$L^2$ well-posedness of boundary value problems for parabolic systems with measurable coefficients

TL;DR

This paper establishes the well-posedness of boundary value problems for second order parabolic systems with measurable coefficients, introducing a first order approach and solving the Kato square root problem in this context.

Contribution

It develops a novel first order strategy using a parabolic Dirac operator to handle measurable coefficients and non-local derivatives, extending previous results to more general cases.

Findings

Proves well-posedness of boundary value problems in $L^2$-Sobolev spaces.

Introduces a first order approach with a parabolic Dirac operator.

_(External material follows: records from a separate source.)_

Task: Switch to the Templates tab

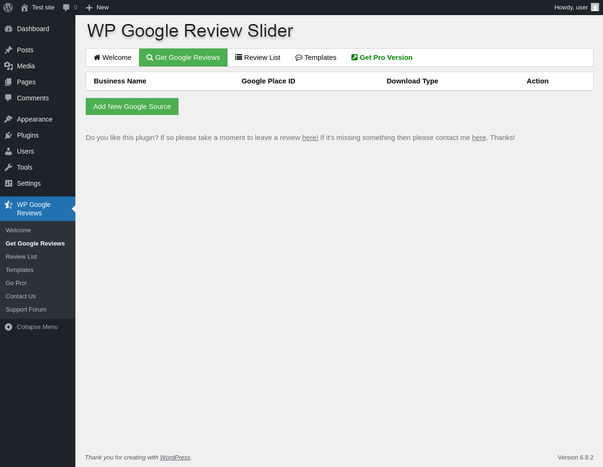Action: [x=316, y=57]
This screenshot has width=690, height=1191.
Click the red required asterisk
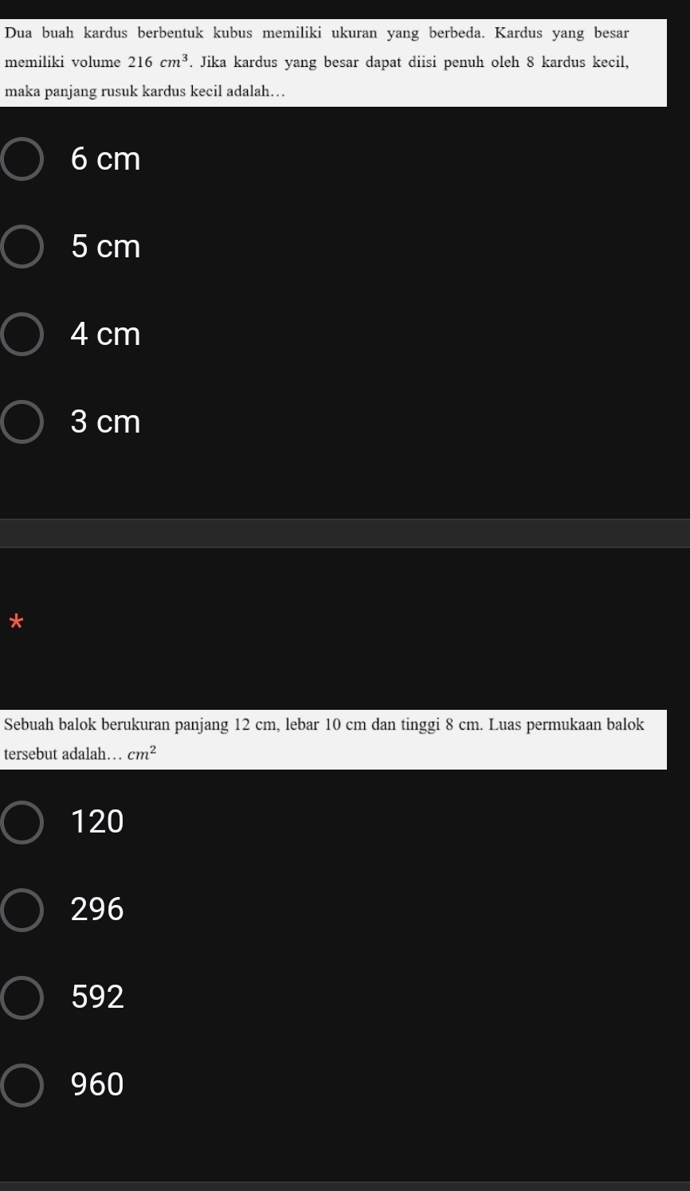[x=14, y=622]
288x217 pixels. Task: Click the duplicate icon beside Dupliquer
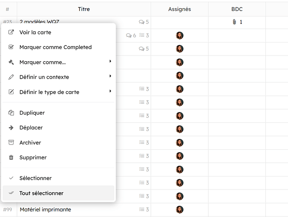click(x=11, y=113)
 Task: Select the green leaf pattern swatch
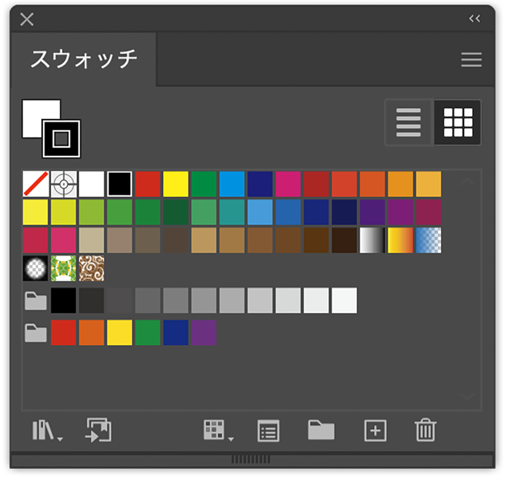click(63, 268)
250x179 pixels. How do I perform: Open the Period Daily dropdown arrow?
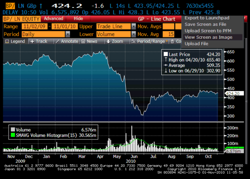[68, 34]
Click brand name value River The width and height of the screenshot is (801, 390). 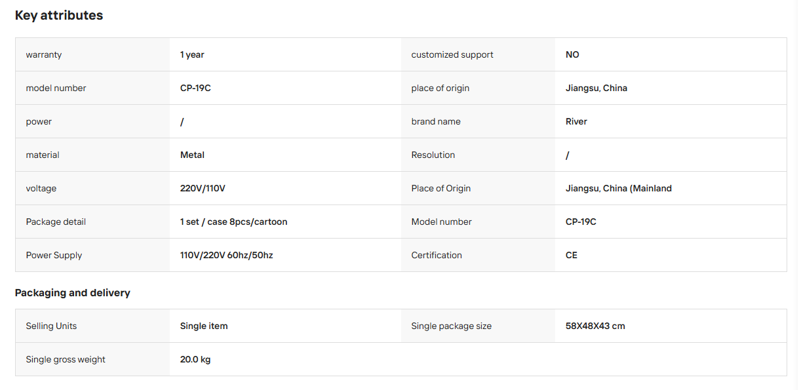(576, 121)
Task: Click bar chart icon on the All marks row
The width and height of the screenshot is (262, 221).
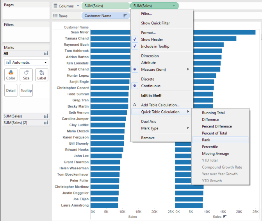Action: pos(46,54)
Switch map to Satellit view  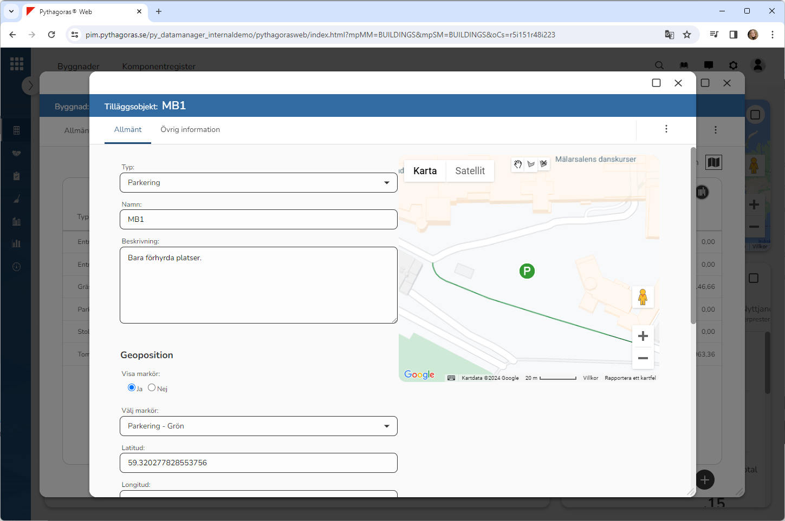tap(470, 171)
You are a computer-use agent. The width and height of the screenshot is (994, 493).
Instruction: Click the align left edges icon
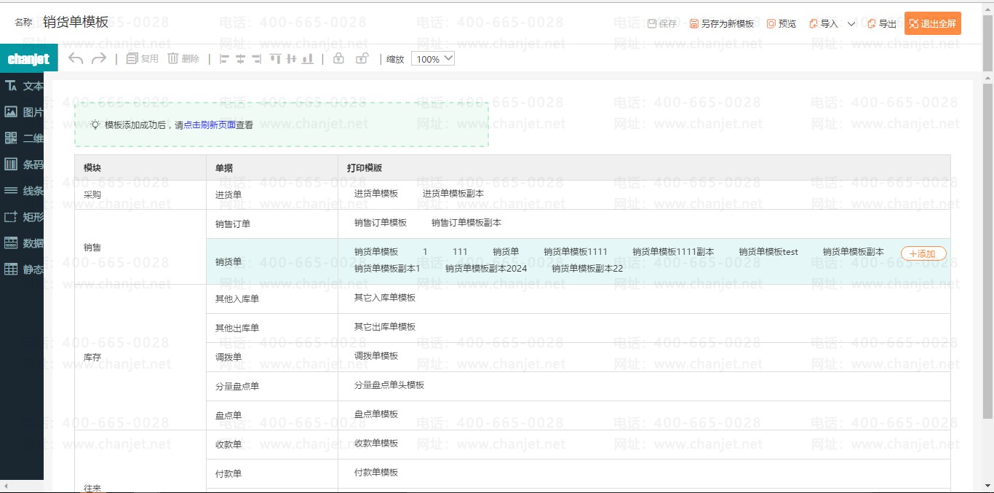click(224, 59)
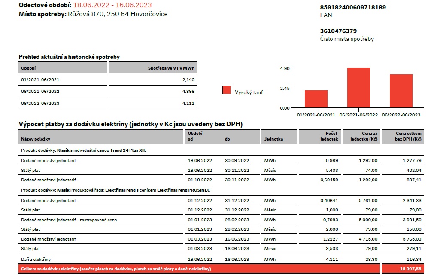Click the red Vysoký tarif legend swatch
The height and width of the screenshot is (278, 440).
click(226, 90)
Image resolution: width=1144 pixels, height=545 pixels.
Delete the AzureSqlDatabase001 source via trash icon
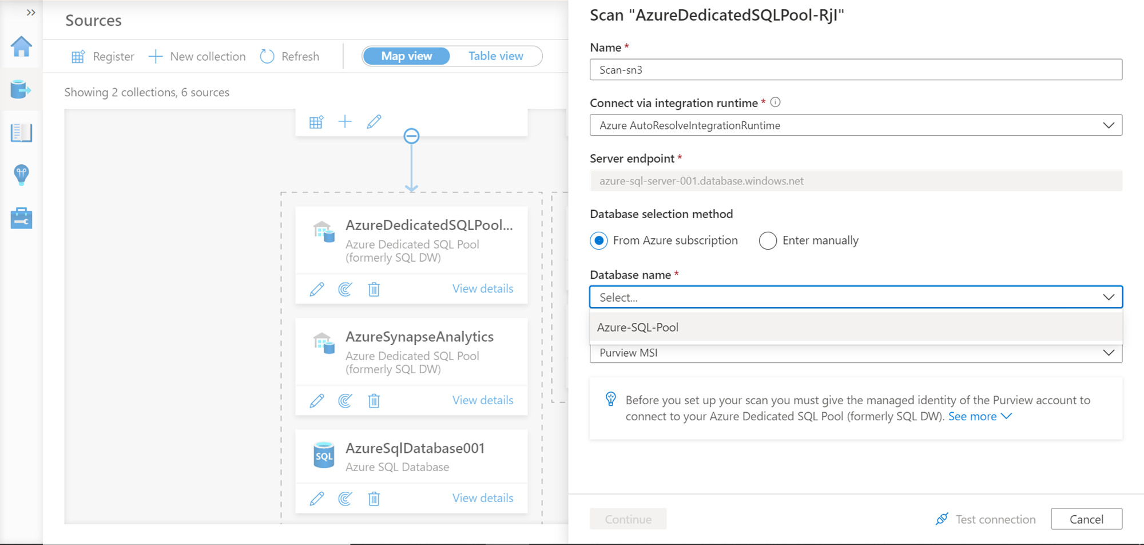(x=374, y=499)
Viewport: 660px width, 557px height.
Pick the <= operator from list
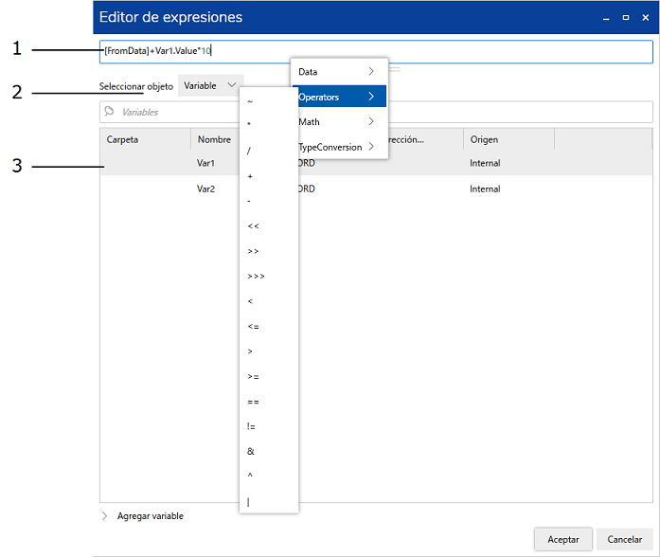(x=253, y=327)
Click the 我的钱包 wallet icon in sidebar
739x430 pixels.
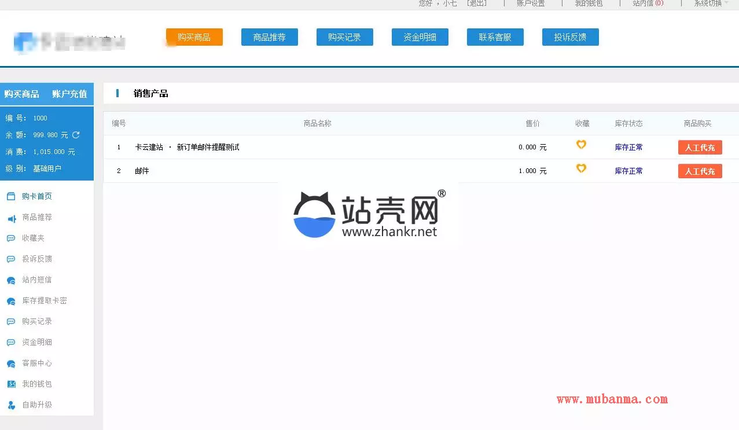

Solves the Kato square root problem for parabolic operators.

Abstract

We prove the first positive results concerning boundary value problems in the upper half-space of second order parabolic systems only assuming measurability and some transversal regularity in the coefficients of the elliptic part. To do so, we introduce and develop a first order strategy by means of a parabolic Dirac operator at the boundary to obtain, in particular, Green's representation for solutions in natural classes involving square functions and non-tangential maximal functions, well-posedness results with data in $L^2$-Sobolev spaces together with invertibility of layer potentials, and perturbation results. In the way, we solve the Kato square root problem for parabolic operators with coefficients of the elliptic part depending measurably on all variables. The major new challenge, compared to the earlier results by one of us under time and transversally independence of the coefficients, is to handle non-local half-order derivatives in time which are unavoidable in our situation.